*Record extracts*
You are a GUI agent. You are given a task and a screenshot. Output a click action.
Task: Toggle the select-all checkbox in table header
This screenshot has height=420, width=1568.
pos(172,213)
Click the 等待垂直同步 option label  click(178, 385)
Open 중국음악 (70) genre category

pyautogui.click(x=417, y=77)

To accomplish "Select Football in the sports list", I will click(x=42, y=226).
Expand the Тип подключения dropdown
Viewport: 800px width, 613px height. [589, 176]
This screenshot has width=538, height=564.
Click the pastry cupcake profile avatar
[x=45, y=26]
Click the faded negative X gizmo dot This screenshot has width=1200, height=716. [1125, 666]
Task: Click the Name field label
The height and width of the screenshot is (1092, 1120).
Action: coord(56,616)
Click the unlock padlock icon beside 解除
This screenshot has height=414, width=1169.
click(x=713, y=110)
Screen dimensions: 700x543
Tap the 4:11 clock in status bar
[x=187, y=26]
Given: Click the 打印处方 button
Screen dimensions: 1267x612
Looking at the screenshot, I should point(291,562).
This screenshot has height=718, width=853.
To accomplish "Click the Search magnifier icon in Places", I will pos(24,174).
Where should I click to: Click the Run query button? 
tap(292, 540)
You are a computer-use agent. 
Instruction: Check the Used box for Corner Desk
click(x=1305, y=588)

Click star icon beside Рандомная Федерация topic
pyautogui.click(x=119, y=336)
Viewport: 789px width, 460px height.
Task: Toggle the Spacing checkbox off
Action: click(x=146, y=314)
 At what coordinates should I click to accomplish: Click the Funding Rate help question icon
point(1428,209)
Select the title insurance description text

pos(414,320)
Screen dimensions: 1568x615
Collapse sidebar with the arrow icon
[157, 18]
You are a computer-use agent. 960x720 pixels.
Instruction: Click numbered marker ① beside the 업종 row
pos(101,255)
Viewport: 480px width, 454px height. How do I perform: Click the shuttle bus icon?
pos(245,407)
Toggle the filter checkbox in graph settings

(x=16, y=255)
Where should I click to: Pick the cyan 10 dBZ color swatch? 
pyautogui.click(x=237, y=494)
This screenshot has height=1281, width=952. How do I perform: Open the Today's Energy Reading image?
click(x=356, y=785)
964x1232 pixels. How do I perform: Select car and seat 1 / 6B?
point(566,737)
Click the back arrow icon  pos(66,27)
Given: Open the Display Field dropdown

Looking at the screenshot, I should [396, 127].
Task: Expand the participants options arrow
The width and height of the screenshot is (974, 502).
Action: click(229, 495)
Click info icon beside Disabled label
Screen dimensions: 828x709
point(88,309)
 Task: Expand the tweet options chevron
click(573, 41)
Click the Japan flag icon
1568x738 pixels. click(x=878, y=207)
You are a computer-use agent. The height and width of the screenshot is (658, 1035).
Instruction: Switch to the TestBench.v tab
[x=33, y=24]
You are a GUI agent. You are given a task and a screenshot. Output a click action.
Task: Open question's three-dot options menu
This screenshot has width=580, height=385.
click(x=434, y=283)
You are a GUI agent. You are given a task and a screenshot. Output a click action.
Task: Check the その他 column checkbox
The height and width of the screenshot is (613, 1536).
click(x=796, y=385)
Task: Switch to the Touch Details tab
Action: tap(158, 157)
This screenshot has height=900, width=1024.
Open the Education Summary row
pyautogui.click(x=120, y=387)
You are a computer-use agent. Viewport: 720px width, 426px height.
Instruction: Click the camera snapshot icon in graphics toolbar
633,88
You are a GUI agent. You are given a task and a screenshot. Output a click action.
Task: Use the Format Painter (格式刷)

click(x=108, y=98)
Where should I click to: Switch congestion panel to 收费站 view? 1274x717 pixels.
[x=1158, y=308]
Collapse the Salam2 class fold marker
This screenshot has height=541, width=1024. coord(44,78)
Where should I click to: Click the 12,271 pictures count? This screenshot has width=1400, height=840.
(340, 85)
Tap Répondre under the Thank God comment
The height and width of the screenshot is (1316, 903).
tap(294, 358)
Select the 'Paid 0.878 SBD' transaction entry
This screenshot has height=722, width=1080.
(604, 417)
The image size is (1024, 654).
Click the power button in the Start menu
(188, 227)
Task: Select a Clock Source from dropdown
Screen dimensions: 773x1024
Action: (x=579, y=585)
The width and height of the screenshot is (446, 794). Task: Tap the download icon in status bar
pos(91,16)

*Exercise aim*
Look through the preceding entries for the word "will". Report how many lines hold it, and only that number.

*Response to the exercise*
2